This piece was originally published on Inman in April 2017. In it, I posit questions I might work through with a client that is considering adopting an alternative listing and input maintenance (AIM) product. Soon, I will post a follow up article providing a starting point for a discussion about “Fair Input Guidelines” (with sample guidelines an MLS could adopt or adapt). 

Competition in the alternative listing input arena is heating up. See here, here, here, here, here, and here. (Whew!)

For my purposes in this post, by “alternative listing input” or “alternative-load” I’m generically describing adding listings to the MLS database by a means other than the MLS system’s listing add/edit functionality. For example, adding listings to the MLS database via Upstream or Bridge Compose.

Companies are working to show how their alternative-load products provide broker-sought control, functionality, and data collection and aggregation; to show how they fit (or don’t) within the current data management ecosystem; and to differentiate their products from competitors.

----------

Stated task 1 =
From the piece on alternative listing input, list the things companies are working to do with their alternative-load products.

----------

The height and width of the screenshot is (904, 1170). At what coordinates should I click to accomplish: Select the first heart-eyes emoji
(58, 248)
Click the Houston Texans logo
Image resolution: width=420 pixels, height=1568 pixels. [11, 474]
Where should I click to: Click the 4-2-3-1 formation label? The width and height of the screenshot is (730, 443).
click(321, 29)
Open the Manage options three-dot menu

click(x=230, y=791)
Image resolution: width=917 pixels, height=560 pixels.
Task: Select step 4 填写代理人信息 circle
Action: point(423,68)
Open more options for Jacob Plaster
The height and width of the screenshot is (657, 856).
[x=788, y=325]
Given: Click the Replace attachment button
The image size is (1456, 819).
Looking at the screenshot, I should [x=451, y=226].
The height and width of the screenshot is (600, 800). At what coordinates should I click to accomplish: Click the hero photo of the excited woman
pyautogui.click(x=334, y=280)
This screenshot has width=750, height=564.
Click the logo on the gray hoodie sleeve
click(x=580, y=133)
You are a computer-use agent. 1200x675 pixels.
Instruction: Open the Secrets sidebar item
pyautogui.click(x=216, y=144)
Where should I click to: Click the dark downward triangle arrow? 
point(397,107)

----------

Stated task 2 =
In the rows, update the lines starting with the one that contains "You are a computer-use" and going on through the last row by putting "Variables" in place of "Secrets". Leave everything else unchanged, and give back only those lines.

Worked solution 1 =
- Show how their alternative-load products provide broker-sought control, functionality, and data collection and aggregation
- Show how the products fit (or don't) within the current data management ecosystem
- Differentiate their products from competitors

Worked solution 2 =
You are a computer-use agent. 1200x675 pixels.
Instruction: Open the Variables sidebar item
pyautogui.click(x=216, y=144)
Where should I click to: Click the dark downward triangle arrow? 
point(397,107)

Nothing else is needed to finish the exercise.